■ REQUIREMENT
For this exercise, output the line holding "Eine Übersicht zu" and all subsequent lines of the entries below, unchanged, up to and including the last.

Collected data

╭──

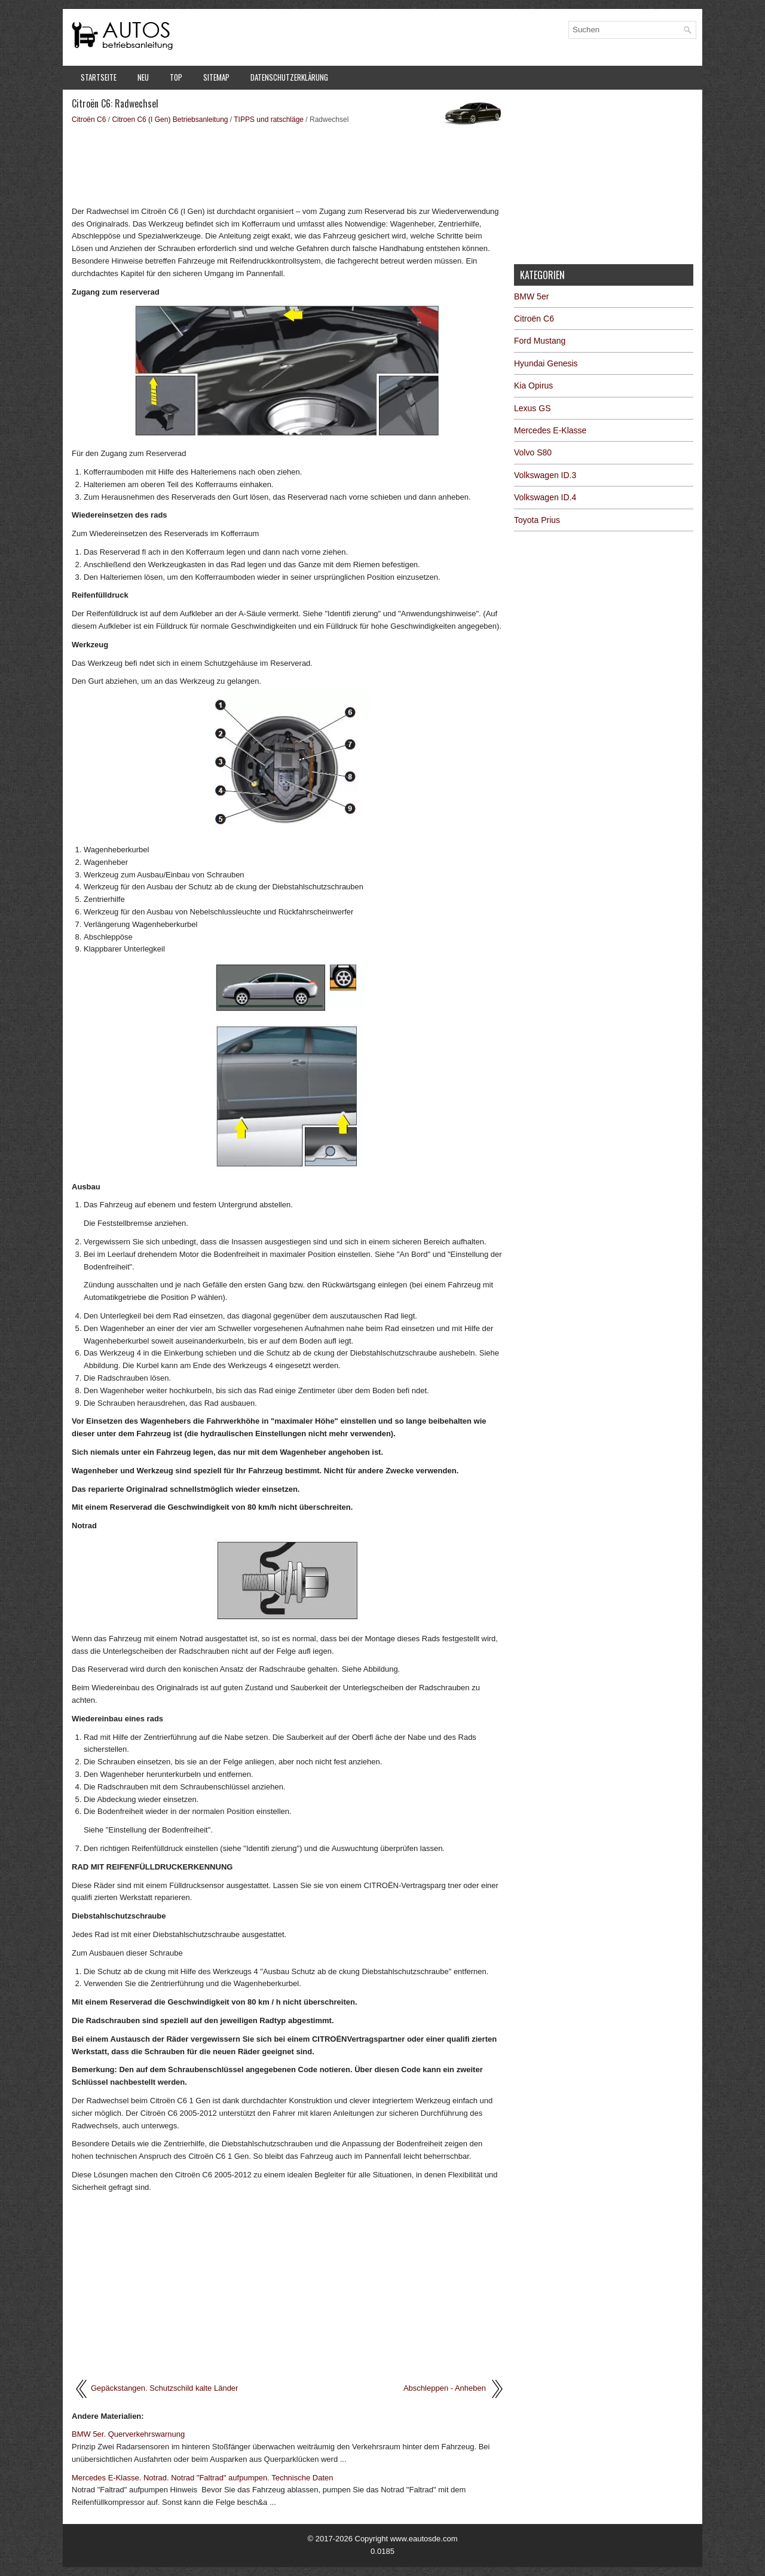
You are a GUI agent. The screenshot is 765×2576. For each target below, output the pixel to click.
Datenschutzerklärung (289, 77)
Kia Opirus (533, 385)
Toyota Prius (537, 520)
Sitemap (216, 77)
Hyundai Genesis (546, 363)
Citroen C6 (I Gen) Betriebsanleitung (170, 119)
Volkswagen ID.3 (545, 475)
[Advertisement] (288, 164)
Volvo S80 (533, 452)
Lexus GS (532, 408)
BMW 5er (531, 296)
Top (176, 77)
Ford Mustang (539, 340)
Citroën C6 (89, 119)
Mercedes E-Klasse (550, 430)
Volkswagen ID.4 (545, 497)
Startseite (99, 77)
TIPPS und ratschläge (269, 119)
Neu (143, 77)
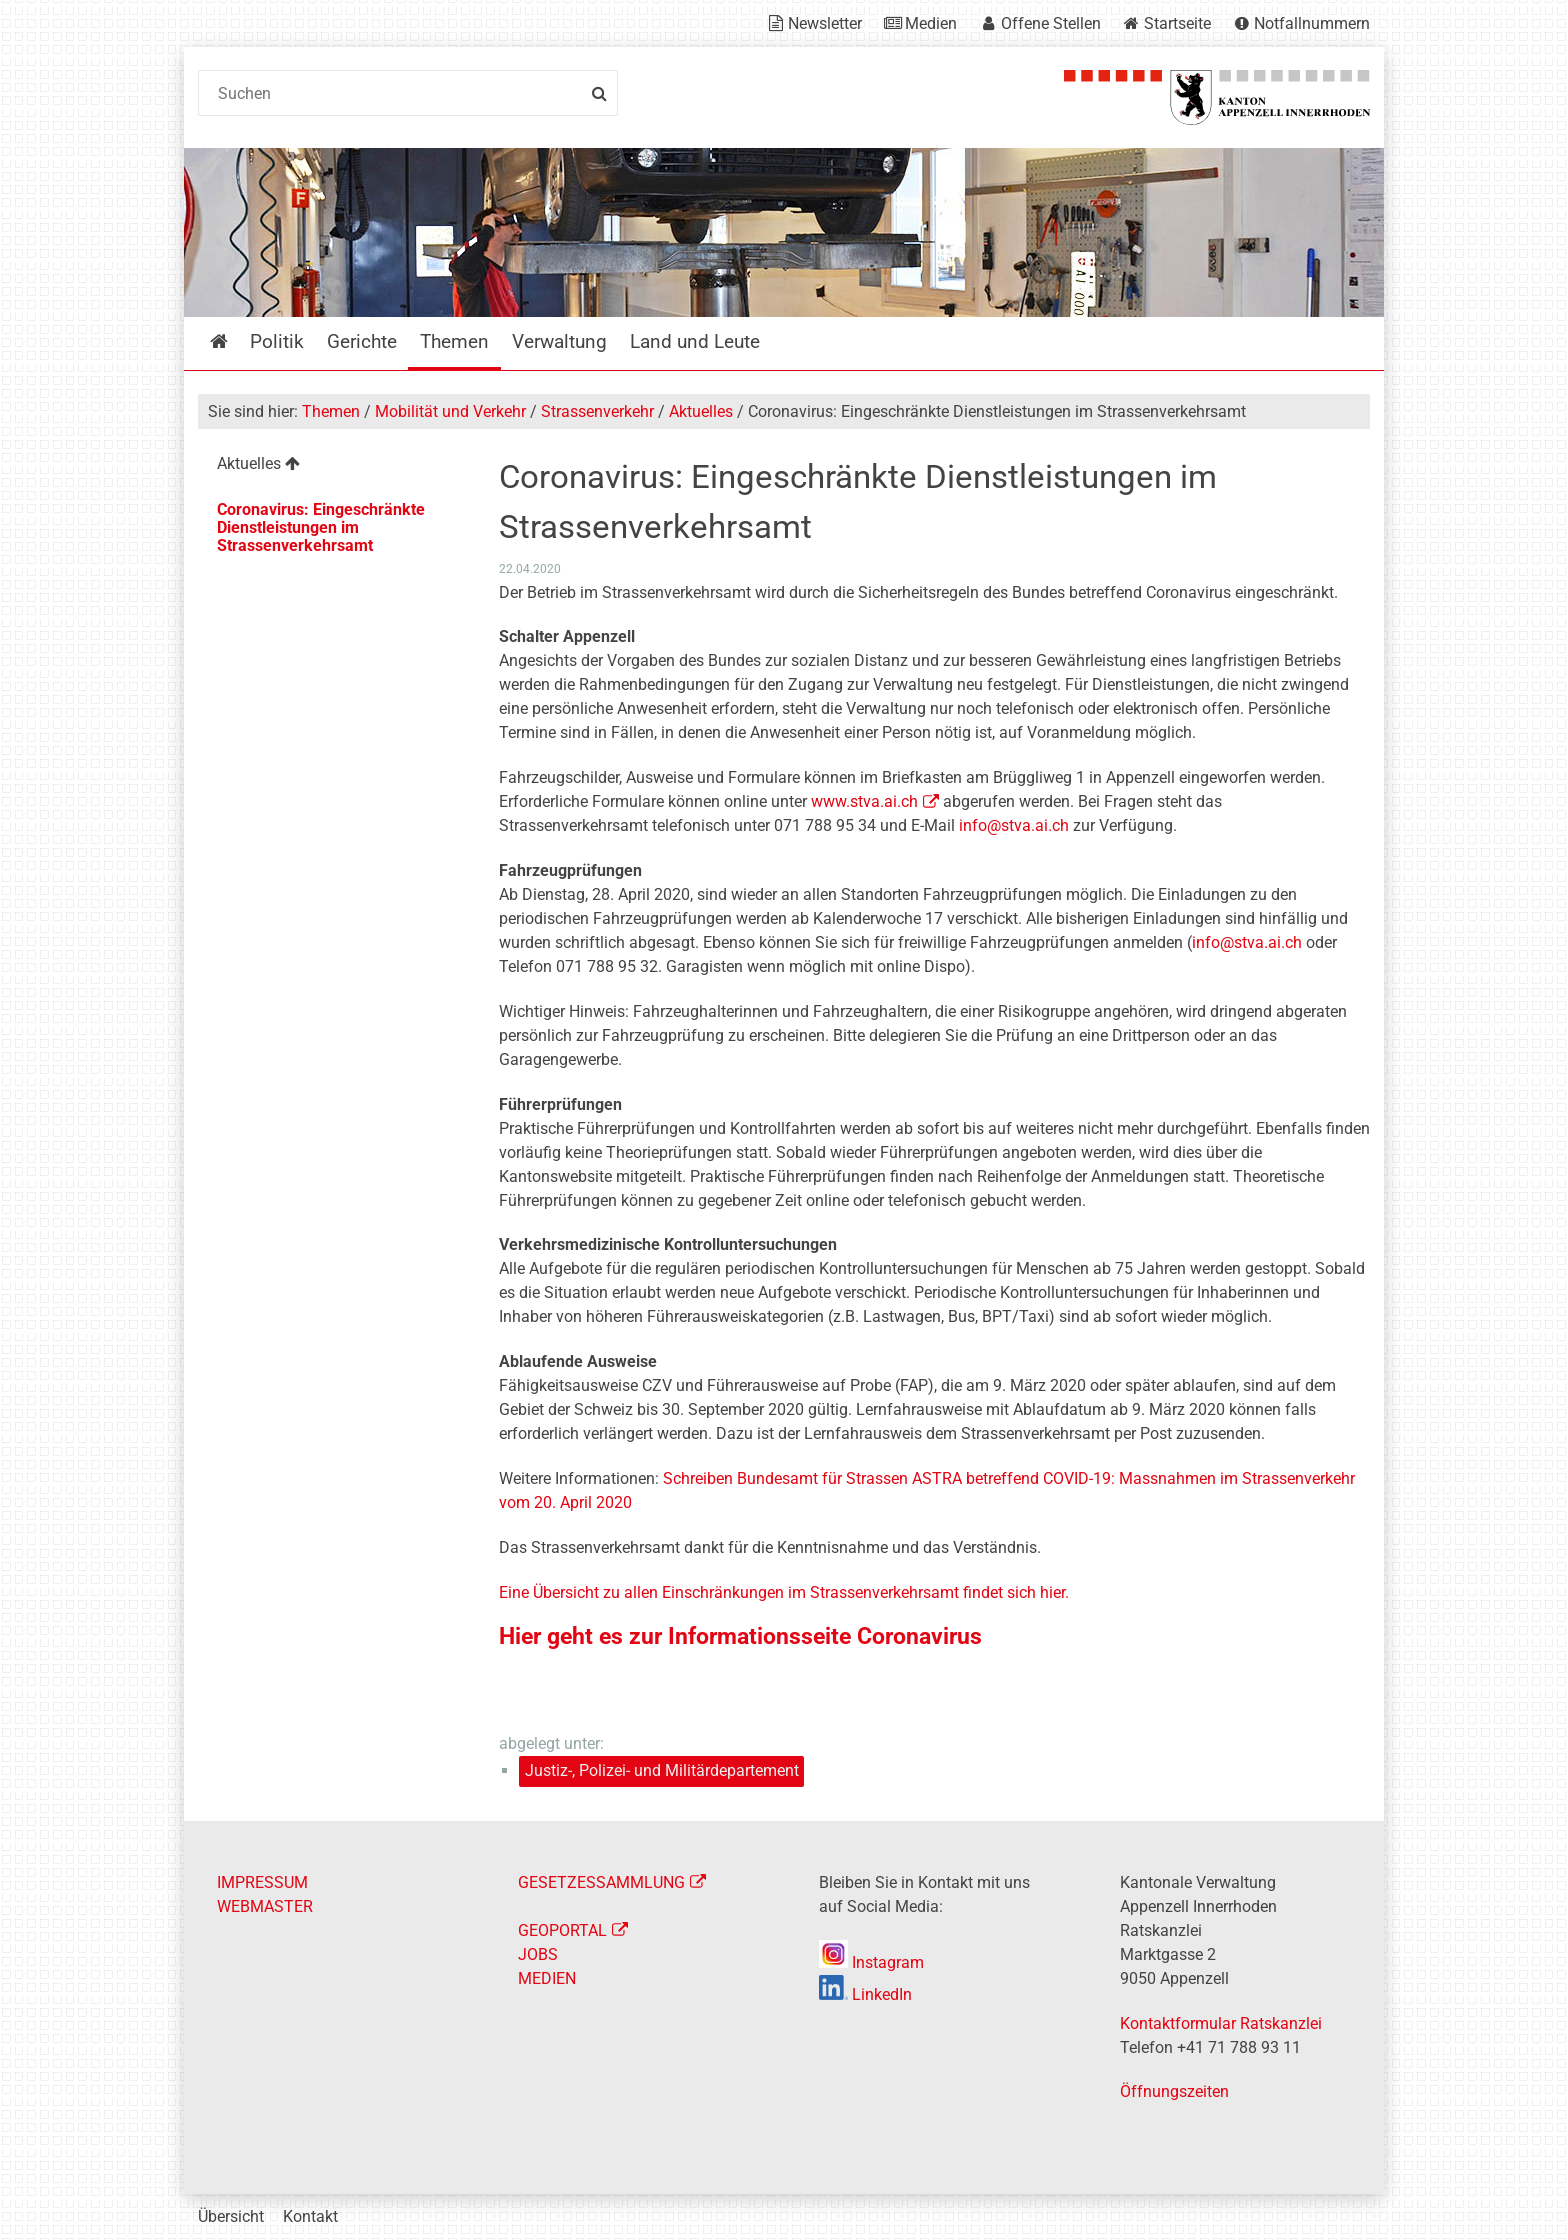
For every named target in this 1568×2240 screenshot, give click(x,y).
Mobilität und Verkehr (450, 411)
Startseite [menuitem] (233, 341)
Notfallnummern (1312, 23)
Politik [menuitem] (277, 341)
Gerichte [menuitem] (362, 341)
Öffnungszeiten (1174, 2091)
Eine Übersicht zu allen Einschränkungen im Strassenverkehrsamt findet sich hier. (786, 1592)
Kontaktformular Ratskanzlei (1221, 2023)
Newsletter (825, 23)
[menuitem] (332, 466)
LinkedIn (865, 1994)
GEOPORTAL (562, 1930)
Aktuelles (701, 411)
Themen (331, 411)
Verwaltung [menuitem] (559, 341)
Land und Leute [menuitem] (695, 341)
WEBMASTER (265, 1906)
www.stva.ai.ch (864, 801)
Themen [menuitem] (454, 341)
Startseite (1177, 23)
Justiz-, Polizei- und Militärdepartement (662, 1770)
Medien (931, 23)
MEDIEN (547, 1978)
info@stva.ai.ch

╰──

■ TASK OUTPUT
Eine Übersicht zu allen Einschränkungen im Strassenverkehrsamt findet sich hier. (786, 1592)
Kontaktformular Ratskanzlei (1221, 2023)
Newsletter (825, 23)
[menuitem] (332, 466)
LinkedIn (865, 1994)
GEOPORTAL (562, 1930)
Aktuelles (701, 411)
Themen (331, 411)
Verwaltung [menuitem] (559, 341)
Land und Leute [menuitem] (695, 341)
WEBMASTER (265, 1906)
www.stva.ai.ch (864, 801)
Themen [menuitem] (454, 341)
Startseite (1177, 23)
Justiz-, Polizei- und Militärdepartement (662, 1770)
Medien (931, 23)
MEDIEN (547, 1978)
info@stva.ai.ch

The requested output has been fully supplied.